This gives an overview of the BlueGene/L Supercomputer. This is a jointly funded research partnership between IBM and the Lawrence Livermore National Laboratory as part of the United States Department of Energy ASCI Advanced Architecture Research Program. Application performance and scaling studies have recently been initiated with partners at a number of academic and government institutions, including the San Diego Supercomputer Center and the California Institute of Technology. This massively parallel system of 65,536 nodes is based on a new architecture that exploits system-on-a-chip technology to deliver target peak processing power of 360 teraFLOPS (trillion floating-point operations per second). The machine is scheduled to be operational in the 2004-2005 time frame, at price/performance and power consumption/performance targets unobtainable with conventional architectures.
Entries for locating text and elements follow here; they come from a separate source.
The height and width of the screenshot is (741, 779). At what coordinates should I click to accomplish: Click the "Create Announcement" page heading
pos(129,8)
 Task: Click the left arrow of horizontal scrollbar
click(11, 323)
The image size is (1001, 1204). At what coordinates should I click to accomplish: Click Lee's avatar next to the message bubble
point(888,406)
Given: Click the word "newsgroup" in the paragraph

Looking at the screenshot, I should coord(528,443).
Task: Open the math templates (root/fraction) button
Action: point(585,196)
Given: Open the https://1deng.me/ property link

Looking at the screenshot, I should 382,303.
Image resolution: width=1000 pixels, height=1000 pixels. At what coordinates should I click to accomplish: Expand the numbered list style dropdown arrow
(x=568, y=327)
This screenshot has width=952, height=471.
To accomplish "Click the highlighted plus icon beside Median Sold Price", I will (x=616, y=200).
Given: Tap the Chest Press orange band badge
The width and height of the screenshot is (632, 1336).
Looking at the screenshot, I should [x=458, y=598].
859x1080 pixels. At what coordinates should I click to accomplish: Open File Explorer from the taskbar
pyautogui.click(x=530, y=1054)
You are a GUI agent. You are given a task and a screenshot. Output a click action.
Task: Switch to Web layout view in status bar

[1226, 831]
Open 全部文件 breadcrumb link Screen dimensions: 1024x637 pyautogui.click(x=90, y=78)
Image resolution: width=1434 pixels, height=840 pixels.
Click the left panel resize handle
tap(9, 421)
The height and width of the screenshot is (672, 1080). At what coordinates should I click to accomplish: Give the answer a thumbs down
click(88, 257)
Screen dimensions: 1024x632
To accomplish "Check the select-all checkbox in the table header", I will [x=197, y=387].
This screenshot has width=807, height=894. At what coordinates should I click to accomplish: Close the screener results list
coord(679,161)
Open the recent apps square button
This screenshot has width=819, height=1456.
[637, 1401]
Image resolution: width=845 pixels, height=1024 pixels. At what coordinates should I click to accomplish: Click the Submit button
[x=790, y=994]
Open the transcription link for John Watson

IBM has has previously announced a multi-year initiative to build a petaflop scale machine for calculations in the area of life sciences. The BlueGene/L machine is a first step in this program, and is based on a different and more generalized architecture than IBM described in its announcement of the BlueGene program in December of 1999. In particular BlueGene/L is based on an embedded PowerPC processor supporting a large memory space, with standard compilers and message passing environment, albeit with significant additions and modifications to the standard PowerPC system. Significant progress has been made in recent years mapping numerous compute-intensive applications, many of them grand challenges, to parallel architectures. This has been done to great success largely out of necessity, as it has become clear that currently the only way to achieve teraFLOPS-scale computing is to garner the multiplicative benefits offered by a massively parallel machine.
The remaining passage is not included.